◆ **PROBLEM STATEMENT**: Repeat word for word every line of the data below, from the first through the line containing "Task: Open the Linked Products tab", and stop there.

----------------

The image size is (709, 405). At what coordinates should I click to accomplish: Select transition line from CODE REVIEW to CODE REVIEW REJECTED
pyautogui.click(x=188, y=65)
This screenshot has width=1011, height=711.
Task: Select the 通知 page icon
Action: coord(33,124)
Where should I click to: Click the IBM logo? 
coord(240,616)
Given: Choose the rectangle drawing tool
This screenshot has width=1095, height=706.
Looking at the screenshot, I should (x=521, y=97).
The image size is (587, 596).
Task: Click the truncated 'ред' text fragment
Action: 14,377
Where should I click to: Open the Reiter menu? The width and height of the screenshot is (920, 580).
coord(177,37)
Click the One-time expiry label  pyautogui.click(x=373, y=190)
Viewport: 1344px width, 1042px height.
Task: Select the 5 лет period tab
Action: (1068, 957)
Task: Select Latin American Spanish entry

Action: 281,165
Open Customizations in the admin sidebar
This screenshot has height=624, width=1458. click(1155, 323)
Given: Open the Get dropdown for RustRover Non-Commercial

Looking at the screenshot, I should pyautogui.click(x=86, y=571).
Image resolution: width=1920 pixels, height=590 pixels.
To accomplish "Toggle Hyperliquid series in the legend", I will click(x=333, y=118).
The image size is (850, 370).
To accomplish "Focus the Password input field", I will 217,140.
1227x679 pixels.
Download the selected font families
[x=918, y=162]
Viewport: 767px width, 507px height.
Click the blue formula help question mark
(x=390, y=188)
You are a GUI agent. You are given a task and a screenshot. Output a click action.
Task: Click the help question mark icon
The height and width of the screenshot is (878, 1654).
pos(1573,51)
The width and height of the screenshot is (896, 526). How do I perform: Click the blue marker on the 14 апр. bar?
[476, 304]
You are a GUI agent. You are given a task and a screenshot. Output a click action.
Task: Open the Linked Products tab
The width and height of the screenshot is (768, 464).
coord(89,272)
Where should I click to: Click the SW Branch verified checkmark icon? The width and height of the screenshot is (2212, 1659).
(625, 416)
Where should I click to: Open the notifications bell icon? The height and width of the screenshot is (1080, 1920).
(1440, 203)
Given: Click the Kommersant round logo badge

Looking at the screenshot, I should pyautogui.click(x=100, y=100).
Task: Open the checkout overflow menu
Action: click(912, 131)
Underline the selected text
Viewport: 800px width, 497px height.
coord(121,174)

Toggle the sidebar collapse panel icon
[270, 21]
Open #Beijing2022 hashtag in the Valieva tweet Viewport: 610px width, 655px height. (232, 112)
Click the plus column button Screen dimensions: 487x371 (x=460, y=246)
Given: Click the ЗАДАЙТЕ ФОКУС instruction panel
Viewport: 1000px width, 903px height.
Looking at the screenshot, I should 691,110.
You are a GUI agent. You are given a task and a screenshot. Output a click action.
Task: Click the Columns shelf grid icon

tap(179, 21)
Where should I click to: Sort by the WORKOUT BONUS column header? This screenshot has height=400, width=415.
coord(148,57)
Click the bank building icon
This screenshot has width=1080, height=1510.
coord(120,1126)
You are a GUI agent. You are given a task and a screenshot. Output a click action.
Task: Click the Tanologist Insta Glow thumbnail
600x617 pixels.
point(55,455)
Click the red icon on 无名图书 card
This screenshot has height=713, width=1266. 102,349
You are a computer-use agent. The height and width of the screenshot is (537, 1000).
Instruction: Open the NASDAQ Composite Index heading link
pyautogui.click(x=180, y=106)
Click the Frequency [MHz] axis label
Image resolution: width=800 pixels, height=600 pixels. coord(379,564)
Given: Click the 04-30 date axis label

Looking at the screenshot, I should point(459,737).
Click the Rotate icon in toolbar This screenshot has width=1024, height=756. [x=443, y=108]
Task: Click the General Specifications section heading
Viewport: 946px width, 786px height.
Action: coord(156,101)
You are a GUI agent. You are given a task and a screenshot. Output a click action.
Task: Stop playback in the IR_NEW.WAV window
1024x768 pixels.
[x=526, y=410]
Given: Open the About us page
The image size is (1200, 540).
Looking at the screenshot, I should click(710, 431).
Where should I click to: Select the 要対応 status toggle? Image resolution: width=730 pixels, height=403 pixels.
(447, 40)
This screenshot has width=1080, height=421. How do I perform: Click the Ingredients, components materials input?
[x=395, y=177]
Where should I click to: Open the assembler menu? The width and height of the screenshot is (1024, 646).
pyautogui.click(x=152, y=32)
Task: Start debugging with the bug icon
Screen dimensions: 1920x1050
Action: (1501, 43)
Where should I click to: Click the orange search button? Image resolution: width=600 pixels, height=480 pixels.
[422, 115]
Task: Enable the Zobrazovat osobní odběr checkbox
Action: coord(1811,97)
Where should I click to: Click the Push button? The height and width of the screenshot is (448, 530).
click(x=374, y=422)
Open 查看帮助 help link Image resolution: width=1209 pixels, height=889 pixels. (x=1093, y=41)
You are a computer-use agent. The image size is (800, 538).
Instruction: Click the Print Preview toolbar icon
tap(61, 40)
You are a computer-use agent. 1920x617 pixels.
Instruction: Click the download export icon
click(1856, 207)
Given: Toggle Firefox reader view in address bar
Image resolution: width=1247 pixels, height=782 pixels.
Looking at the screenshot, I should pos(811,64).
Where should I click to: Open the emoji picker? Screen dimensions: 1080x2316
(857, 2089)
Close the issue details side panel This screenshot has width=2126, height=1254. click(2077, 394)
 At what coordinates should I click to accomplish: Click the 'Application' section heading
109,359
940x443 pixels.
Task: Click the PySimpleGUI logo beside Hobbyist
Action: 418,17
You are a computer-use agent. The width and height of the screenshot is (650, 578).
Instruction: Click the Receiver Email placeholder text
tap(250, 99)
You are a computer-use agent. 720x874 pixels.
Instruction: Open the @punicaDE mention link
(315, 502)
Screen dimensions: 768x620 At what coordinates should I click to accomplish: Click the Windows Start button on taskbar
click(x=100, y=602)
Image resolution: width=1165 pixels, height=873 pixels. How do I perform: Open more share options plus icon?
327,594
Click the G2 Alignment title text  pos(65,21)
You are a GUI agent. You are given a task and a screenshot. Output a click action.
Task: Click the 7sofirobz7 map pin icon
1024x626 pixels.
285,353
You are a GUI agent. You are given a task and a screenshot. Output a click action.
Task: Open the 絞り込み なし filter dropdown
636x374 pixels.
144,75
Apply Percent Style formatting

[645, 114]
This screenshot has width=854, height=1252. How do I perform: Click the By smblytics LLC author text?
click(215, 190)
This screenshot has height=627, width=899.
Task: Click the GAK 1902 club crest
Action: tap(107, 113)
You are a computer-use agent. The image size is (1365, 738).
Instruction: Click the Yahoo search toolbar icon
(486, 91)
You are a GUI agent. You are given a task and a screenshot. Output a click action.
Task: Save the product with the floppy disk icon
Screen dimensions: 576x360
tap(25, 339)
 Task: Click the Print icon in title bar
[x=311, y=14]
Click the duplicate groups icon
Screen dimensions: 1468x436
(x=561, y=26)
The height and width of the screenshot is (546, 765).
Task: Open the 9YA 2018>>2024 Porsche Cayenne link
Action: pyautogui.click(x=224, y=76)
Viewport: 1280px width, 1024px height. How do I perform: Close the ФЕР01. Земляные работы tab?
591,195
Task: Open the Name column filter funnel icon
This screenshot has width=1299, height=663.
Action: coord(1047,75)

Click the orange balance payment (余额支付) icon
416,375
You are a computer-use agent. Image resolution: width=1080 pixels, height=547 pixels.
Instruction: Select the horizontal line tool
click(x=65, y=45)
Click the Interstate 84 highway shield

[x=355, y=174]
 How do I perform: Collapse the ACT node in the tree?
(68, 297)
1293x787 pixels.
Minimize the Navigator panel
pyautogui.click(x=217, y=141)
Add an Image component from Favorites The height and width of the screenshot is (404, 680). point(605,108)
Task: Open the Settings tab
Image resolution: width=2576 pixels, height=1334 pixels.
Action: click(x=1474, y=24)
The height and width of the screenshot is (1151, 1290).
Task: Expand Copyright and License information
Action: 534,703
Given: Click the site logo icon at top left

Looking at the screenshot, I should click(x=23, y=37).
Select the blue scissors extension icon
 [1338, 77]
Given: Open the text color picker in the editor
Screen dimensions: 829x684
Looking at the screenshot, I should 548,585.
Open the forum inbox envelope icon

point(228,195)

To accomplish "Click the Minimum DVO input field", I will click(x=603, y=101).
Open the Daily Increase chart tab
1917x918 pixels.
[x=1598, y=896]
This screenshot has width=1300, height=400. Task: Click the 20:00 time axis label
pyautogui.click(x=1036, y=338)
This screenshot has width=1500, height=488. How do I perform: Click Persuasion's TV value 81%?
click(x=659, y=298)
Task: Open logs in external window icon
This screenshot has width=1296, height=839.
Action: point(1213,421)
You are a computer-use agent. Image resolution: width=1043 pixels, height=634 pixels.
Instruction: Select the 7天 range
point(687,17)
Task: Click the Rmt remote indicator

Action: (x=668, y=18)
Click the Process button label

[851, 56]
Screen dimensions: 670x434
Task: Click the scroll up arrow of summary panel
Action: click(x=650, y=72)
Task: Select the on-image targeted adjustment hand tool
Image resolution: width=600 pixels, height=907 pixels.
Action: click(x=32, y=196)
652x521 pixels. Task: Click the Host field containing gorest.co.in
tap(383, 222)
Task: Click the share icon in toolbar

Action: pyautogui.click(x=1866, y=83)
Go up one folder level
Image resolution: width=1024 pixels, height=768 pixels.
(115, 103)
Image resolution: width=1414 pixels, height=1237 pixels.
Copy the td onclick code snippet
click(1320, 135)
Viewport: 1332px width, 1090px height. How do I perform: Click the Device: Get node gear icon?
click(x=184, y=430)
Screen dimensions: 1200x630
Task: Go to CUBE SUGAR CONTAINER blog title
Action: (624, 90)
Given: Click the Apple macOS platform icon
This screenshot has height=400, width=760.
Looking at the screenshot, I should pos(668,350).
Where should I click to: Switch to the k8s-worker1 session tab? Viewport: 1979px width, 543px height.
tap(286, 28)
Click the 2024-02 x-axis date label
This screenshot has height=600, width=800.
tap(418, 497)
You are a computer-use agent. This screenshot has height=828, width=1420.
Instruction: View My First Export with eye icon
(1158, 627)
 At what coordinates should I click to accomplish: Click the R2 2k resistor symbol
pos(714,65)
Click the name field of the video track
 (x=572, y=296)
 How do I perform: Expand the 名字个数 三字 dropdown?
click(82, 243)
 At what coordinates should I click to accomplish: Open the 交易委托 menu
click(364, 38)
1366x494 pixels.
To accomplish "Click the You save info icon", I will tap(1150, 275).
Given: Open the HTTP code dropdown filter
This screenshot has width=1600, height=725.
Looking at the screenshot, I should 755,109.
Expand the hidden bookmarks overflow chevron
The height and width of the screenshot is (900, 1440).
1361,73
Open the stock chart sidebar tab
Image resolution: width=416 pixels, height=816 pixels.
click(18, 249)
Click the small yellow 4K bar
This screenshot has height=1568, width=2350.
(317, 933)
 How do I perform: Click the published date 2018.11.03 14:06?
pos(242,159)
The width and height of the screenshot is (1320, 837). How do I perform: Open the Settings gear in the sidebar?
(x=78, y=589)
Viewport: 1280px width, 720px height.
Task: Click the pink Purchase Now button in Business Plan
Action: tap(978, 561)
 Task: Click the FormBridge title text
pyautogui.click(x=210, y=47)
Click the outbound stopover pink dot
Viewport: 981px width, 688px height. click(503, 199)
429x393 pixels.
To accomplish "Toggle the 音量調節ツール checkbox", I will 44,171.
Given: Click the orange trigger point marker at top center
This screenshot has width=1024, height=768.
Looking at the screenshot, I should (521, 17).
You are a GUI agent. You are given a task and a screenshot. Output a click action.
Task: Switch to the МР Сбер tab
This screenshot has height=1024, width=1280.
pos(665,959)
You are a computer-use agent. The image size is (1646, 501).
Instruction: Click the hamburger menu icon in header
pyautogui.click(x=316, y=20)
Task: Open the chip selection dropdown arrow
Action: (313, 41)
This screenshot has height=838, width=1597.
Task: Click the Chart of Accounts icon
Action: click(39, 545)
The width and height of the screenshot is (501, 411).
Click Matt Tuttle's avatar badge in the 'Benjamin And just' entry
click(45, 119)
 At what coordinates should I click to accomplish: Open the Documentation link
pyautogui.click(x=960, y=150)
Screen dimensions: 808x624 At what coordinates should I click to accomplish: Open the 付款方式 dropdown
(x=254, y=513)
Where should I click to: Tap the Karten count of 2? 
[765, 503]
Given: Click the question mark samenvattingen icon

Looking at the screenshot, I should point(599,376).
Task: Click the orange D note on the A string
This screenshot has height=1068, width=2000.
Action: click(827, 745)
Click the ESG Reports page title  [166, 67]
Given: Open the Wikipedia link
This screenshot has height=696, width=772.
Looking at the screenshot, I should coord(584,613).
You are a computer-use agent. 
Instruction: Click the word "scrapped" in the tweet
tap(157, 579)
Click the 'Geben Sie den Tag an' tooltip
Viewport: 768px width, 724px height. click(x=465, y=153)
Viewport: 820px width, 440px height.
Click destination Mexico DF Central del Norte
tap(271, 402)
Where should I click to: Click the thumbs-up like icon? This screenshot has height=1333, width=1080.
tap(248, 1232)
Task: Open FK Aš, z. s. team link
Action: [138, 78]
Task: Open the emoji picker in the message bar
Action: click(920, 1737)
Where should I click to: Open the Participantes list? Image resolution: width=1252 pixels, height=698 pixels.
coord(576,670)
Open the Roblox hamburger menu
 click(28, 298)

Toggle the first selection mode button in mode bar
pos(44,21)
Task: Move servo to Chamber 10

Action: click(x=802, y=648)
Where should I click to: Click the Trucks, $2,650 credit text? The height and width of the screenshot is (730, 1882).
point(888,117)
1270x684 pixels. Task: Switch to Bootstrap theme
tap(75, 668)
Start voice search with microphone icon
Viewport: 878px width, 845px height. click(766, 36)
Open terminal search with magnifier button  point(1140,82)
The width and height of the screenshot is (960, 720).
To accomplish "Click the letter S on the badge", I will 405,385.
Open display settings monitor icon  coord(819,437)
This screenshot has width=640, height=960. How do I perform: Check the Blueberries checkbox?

----------------

◆ **EXERCISE OUTPUT**:
The image size is (709, 405). At what coordinates should I click to accomplish: Select transition line from CODE REVIEW to CODE REVIEW REJECTED
pyautogui.click(x=188, y=65)
This screenshot has width=1011, height=711.
Task: Select the 通知 page icon
Action: coord(33,124)
Where should I click to: Click the IBM logo? 
coord(240,616)
Given: Choose the rectangle drawing tool
This screenshot has width=1095, height=706.
Looking at the screenshot, I should (x=521, y=97).
The image size is (587, 596).
Task: Click the truncated 'ред' text fragment
Action: 14,377
Where should I click to: Open the Reiter menu? The width and height of the screenshot is (920, 580).
coord(177,37)
Click the One-time expiry label  pyautogui.click(x=373, y=190)
Viewport: 1344px width, 1042px height.
Task: Select the 5 лет period tab
Action: (1068, 957)
Task: Select Latin American Spanish entry

Action: 281,165
Open Customizations in the admin sidebar
This screenshot has height=624, width=1458. click(1155, 323)
Given: Open the Get dropdown for RustRover Non-Commercial

Looking at the screenshot, I should pyautogui.click(x=86, y=571).
Image resolution: width=1920 pixels, height=590 pixels.
To accomplish "Toggle Hyperliquid series in the legend", I will click(x=333, y=118).
The image size is (850, 370).
To accomplish "Focus the Password input field", I will 217,140.
1227x679 pixels.
Download the selected font families
[x=918, y=162]
Viewport: 767px width, 507px height.
Click the blue formula help question mark
(x=390, y=188)
You are a GUI agent. You are given a task and a screenshot. Output a click action.
Task: Click the help question mark icon
The height and width of the screenshot is (878, 1654).
pos(1573,51)
The width and height of the screenshot is (896, 526). How do I perform: Click the blue marker on the 14 апр. bar?
[476, 304]
You are a GUI agent. You are given a task and a screenshot. Output a click action.
Task: Open the Linked Products tab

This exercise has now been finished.